In The Hungry Programmer Jesse Storimer writes about the small decisions we make on a regular basis and how the affect our health and our code. The analogy is a play on the concept of technical debt which I have been fascinated with lately. Technical debt is the idea that when you take shortcuts to ship code you are borrowing against the future. Future resources will be consumed fixing old issues rather than developing new features.
Every day “the business” places constraints on just how long development can go before shipping a feature or new version. This is good when if provides momentum but bad when it creates debt however in financial terms sometimes it makes sense to go into debt to accomplish a goal. Imagine if you couldn’t buy a house until you had all the cash up front to pay for it, or you missed the sale on that new car because you were short a $100, in these cases debt is a tool. In foodie terms sometimes it’s just more realistic to eat at takeout than take the family to the new gastropub with locally sources grassfed beef. These practices are not bad but they are unsustainable – so the question is how do you measure the cost of the “interest” you’re paying, how do you know when your code is “fat” and about to suffer a heart attack?
Well like a real diet you have to start measuring. About two years ago I went on a diet and lost 50lbs so the analogy is fresh for me. On that diet I measured two things: overall weight and percentage of body fat. Progress was slow at first but by about 30 days I started to see some limited progress and then rapidly my body learned a new pattern and by 60 days I was loosing 10lbs a month. Because I could see my progress each day I had real-time feedback on the positive or negative impact my previous day’s choices had and this further entrenched positive choices.

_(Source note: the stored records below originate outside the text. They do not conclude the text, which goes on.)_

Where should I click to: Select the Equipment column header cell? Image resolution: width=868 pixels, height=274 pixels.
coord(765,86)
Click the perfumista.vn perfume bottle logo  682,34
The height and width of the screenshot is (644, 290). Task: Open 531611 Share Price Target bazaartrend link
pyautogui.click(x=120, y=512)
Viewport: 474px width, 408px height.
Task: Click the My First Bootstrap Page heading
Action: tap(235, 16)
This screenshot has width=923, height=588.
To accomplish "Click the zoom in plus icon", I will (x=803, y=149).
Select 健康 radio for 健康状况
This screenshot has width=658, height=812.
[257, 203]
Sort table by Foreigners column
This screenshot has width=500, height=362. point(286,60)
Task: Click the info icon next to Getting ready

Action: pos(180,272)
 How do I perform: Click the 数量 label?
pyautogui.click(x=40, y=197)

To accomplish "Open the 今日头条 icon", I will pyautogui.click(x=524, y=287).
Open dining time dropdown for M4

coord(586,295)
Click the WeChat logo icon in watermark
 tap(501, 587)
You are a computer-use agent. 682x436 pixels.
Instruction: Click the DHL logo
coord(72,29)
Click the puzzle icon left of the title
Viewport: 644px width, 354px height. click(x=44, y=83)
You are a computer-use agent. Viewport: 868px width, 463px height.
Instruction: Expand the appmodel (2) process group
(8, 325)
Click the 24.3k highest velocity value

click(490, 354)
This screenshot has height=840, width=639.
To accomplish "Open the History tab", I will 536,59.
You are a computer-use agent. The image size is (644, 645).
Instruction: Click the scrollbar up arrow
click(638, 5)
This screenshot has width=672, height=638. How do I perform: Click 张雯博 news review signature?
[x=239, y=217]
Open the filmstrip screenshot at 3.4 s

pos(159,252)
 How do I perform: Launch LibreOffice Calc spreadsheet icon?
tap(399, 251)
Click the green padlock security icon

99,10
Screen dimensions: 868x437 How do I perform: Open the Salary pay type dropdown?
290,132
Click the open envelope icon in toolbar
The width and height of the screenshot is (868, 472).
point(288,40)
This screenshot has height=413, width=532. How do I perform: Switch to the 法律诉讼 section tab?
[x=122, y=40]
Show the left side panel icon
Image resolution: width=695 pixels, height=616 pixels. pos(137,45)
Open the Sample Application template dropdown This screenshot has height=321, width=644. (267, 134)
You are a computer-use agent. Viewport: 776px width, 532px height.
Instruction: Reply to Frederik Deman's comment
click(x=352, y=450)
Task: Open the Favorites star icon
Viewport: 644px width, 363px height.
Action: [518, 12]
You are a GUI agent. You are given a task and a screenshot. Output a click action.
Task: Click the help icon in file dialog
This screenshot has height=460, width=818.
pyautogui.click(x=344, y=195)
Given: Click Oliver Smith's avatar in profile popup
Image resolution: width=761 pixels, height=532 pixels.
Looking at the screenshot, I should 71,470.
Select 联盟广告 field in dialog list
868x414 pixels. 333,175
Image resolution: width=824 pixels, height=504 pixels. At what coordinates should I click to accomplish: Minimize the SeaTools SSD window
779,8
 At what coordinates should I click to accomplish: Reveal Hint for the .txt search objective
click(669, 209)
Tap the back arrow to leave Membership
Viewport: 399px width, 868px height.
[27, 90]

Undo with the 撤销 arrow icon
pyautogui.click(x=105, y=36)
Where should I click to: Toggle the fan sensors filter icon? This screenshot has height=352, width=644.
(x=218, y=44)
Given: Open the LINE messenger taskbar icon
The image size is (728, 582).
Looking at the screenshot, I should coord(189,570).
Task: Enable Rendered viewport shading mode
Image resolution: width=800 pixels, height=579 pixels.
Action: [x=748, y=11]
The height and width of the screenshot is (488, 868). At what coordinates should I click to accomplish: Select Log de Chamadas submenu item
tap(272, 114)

So let’s take this back to programming. We need a scale and some consensus on what healthy looks like. First off you must know where your time is going. It’s against the software engineering ethos if you cannot account for where your time is going you cannot hope to understand the cost of poor code. Even simple measurements like a daily break down of time on new features v.s. bug fixes and firefighting can provide the basis for understanding just what that last half ready release cost and continues to cost going forward. The more granular you can get (within reason) the more insight you can provide and the more convincing your argument to non-technical counterparts.
Most of the environments have typically been about 50/50 in terms of new development v.s. bugs. I don’t know if this is particularly healthy (I rather think not). How about you – what do you think healthy code looks like?